## Exercise goal
Transcribe word for word the lines below from the line with "Image resolution: width=1024, height=2274." through the line with "How to Care for Maltese Ears (281, 1049)", ends included.

[[ Dataset excerpts, beginning ]]

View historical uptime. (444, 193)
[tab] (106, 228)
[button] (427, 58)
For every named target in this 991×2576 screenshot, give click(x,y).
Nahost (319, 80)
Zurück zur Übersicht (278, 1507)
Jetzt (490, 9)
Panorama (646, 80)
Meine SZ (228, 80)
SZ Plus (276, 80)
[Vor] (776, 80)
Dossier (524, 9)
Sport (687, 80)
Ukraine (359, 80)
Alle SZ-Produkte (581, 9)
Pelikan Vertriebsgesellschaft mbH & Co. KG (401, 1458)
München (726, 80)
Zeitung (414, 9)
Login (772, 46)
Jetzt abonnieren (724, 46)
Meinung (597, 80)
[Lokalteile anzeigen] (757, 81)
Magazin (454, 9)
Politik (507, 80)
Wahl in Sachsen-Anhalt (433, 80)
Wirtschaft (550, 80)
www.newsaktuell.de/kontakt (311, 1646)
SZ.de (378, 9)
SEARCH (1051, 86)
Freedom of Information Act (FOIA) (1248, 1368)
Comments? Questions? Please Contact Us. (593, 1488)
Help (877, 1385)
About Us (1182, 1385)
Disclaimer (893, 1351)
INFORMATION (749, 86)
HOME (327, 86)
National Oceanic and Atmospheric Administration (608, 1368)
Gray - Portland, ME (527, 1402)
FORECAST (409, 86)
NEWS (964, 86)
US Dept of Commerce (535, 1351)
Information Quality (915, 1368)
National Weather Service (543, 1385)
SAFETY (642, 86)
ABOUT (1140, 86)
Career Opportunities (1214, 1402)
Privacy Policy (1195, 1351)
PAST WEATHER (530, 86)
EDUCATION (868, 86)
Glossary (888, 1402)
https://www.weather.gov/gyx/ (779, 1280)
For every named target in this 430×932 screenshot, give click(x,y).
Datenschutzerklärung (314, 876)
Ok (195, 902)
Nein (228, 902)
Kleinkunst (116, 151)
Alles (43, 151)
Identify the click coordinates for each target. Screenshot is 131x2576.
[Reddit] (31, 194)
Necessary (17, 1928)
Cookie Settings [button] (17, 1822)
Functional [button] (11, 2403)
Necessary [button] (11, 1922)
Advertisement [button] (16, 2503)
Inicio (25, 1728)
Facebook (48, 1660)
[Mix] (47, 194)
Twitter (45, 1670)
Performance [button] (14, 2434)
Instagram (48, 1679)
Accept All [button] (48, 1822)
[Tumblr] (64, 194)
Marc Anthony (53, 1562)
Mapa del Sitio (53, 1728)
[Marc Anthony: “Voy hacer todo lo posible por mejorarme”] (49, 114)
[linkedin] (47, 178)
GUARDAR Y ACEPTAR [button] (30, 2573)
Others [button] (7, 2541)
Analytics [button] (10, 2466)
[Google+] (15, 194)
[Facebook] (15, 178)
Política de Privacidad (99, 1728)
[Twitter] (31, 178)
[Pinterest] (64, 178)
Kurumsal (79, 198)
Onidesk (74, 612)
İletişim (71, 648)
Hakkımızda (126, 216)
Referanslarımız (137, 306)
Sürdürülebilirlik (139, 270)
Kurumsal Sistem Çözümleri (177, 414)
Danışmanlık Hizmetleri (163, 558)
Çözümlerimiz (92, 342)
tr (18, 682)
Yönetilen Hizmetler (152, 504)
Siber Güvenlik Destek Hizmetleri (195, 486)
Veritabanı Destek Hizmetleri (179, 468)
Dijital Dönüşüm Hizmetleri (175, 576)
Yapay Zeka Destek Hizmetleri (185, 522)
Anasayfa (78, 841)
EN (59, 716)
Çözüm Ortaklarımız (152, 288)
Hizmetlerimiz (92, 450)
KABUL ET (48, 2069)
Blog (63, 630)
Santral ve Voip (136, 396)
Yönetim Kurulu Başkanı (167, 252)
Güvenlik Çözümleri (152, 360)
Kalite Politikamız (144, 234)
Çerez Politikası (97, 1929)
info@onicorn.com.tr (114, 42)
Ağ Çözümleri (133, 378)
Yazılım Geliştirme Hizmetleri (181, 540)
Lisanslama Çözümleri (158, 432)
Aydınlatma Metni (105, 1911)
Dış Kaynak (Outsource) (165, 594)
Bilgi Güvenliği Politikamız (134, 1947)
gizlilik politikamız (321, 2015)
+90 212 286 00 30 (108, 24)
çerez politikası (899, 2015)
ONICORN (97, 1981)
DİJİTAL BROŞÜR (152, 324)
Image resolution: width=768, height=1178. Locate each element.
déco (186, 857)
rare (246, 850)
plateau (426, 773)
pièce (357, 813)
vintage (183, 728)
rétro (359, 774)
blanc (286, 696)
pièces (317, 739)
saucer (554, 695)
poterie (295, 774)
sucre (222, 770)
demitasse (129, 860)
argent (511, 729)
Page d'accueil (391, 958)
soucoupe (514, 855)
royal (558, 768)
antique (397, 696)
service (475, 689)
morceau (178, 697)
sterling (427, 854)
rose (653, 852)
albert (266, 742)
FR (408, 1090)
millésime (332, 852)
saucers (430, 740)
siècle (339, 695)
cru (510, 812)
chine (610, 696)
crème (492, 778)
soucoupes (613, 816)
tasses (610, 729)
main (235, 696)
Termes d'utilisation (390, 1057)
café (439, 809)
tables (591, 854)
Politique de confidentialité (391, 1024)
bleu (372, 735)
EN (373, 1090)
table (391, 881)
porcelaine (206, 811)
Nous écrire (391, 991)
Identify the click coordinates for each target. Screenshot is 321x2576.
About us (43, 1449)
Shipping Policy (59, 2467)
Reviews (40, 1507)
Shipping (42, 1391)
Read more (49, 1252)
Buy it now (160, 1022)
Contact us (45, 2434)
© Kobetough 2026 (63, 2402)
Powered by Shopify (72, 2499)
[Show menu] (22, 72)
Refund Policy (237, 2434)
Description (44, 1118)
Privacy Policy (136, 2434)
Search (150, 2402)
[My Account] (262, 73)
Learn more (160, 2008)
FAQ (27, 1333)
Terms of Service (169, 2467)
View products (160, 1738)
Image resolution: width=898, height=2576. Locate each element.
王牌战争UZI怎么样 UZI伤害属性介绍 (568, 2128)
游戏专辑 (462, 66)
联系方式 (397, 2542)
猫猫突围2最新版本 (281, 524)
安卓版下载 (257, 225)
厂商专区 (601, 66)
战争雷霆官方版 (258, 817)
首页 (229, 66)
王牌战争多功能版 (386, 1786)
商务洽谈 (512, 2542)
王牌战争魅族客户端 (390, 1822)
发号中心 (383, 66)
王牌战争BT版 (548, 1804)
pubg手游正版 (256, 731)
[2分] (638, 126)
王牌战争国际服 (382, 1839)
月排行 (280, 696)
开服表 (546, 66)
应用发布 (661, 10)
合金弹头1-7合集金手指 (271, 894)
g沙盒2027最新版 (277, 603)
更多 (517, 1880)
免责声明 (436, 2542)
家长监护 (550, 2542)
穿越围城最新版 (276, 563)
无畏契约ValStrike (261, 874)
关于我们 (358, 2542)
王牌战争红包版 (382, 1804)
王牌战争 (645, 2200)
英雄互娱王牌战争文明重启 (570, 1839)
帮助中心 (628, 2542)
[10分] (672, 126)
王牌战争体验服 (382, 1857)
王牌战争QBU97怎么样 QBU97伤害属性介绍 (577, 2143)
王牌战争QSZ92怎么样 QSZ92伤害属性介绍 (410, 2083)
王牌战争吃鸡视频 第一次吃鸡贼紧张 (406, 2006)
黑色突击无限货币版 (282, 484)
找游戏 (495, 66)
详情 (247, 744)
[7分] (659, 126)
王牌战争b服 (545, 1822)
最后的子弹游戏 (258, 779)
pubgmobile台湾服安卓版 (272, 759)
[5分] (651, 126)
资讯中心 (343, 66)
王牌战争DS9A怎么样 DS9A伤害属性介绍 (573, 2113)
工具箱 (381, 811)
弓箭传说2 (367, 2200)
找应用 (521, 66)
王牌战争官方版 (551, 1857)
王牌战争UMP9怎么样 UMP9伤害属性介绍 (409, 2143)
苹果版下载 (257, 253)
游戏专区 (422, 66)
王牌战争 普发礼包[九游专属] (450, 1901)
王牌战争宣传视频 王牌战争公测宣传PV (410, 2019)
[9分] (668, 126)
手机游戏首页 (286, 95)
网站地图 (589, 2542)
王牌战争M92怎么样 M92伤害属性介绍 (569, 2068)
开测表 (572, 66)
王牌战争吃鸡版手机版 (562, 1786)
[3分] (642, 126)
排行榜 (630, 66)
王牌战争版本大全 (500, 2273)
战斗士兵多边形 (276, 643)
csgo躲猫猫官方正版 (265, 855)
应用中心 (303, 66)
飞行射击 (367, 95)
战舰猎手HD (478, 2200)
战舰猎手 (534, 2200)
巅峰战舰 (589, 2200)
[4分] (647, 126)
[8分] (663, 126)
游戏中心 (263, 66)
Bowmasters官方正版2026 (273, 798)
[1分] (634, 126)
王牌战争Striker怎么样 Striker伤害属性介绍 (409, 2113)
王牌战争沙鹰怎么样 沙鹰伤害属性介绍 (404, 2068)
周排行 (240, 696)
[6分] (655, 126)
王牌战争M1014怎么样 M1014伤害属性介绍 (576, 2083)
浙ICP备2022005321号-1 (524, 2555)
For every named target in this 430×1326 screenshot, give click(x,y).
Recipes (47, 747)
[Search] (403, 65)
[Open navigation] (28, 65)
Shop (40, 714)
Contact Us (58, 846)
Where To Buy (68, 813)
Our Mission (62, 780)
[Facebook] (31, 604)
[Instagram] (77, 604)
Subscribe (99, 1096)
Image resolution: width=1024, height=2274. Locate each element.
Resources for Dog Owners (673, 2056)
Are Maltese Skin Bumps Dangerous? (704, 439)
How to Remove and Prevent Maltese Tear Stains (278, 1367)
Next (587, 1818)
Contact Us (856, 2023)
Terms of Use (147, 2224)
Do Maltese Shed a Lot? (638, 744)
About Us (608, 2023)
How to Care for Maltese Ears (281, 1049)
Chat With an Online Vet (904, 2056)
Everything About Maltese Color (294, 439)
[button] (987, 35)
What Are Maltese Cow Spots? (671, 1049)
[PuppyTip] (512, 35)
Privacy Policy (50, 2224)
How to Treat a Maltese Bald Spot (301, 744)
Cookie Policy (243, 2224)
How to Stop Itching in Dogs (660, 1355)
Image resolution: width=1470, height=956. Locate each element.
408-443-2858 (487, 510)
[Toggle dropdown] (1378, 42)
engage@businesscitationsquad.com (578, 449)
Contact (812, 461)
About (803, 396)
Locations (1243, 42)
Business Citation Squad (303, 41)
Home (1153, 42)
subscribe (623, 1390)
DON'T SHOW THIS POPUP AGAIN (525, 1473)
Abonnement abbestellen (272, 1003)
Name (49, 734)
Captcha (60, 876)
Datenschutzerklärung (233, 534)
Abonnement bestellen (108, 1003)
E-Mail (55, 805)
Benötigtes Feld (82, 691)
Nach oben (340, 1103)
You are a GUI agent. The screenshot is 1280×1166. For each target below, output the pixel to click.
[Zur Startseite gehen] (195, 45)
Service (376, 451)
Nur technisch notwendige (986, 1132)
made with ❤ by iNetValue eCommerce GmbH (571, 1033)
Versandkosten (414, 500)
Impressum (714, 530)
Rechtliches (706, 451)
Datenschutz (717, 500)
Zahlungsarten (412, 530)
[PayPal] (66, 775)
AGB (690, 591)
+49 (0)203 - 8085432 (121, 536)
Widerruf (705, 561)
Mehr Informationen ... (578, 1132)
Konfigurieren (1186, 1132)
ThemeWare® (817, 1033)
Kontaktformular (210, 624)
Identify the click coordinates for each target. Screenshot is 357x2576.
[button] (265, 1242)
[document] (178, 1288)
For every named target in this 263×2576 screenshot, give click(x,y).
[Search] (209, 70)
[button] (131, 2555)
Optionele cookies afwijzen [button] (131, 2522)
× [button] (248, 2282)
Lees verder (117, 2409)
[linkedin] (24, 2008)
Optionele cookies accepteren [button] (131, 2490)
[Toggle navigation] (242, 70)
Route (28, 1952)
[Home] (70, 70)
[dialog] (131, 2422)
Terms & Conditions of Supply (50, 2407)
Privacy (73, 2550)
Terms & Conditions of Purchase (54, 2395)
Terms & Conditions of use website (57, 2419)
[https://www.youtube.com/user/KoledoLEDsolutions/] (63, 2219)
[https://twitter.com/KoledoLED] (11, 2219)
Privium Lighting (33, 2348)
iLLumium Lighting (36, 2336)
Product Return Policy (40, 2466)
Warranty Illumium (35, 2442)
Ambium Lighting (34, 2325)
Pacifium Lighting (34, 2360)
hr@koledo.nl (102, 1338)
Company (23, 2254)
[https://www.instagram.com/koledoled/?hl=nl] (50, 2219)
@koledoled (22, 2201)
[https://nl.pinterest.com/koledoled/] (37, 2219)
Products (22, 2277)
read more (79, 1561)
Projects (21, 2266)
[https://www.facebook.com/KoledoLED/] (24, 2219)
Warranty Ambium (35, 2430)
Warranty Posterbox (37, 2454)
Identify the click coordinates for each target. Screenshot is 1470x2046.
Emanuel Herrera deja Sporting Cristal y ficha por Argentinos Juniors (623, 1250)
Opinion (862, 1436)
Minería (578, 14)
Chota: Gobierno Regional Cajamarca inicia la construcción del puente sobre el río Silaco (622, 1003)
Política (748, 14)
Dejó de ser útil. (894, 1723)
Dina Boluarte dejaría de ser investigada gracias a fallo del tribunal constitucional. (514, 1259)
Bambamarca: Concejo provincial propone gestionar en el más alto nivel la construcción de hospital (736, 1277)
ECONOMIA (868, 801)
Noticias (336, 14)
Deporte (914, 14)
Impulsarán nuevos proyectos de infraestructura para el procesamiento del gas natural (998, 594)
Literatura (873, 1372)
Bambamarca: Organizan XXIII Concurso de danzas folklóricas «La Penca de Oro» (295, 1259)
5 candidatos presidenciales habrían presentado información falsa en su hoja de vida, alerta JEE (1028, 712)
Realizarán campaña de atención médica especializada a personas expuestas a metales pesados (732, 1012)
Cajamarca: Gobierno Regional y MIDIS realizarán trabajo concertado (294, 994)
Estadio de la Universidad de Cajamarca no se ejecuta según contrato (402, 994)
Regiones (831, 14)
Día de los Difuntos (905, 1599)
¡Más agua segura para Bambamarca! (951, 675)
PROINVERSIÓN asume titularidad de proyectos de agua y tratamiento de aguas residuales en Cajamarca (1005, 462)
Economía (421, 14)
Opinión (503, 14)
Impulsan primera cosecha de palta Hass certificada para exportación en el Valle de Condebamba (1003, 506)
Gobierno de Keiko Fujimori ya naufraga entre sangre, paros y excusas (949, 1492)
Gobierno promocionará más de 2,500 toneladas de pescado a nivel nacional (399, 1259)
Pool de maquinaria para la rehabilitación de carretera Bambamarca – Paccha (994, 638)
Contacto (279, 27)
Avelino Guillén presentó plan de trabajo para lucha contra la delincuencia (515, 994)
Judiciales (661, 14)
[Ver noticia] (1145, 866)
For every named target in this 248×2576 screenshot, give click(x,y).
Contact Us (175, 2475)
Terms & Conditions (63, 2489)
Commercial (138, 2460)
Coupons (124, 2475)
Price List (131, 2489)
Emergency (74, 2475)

[[ Dataset excerpts, end ]]

## Answer space
Image resolution: width=1024, height=2274. Locate each element.
Resources for Dog Owners (673, 2056)
Are Maltese Skin Bumps Dangerous? (704, 439)
How to Remove and Prevent Maltese Tear Stains (278, 1367)
Next (587, 1818)
Contact Us (856, 2023)
Terms of Use (147, 2224)
Do Maltese Shed a Lot? (638, 744)
About Us (608, 2023)
How to Care for Maltese Ears (281, 1049)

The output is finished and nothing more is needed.